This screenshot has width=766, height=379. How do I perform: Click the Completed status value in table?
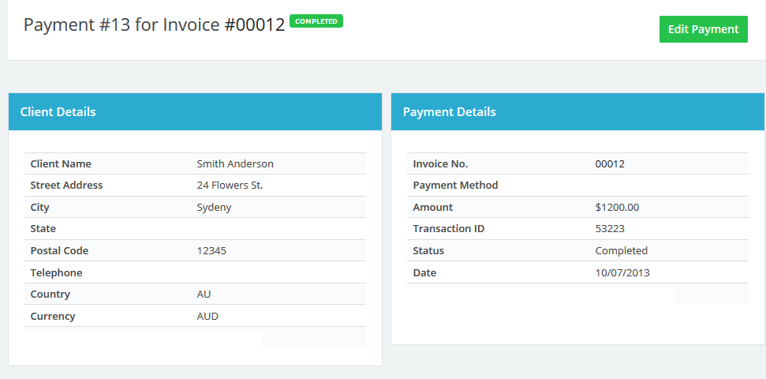621,251
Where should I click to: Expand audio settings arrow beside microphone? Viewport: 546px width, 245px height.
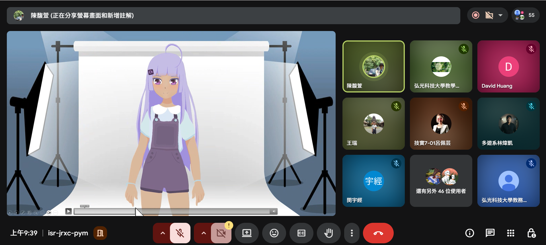click(x=163, y=233)
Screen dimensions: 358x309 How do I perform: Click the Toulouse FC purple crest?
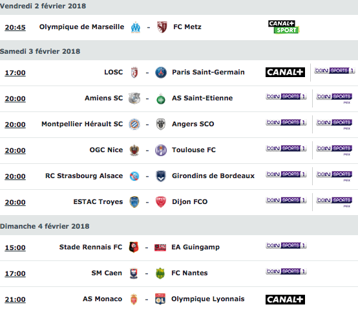click(x=161, y=150)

● ● ● ● ● ● ●

== Aim ==
Rewrite the data above, replacing every "How do I perform" with "Where do I tap to" and leaving the rest untouched. Omit the pictures from your answer.

== Finished task ==
This screenshot has width=766, height=379. Where do I tap to: Click the Completed status value in table?
621,251
Where should I click to: Expand audio settings arrow beside microphone? Viewport: 546px width, 245px height.
click(x=163, y=233)
Screen dimensions: 358x309 Where do I tap to: Click the Toulouse FC purple crest?
click(x=161, y=150)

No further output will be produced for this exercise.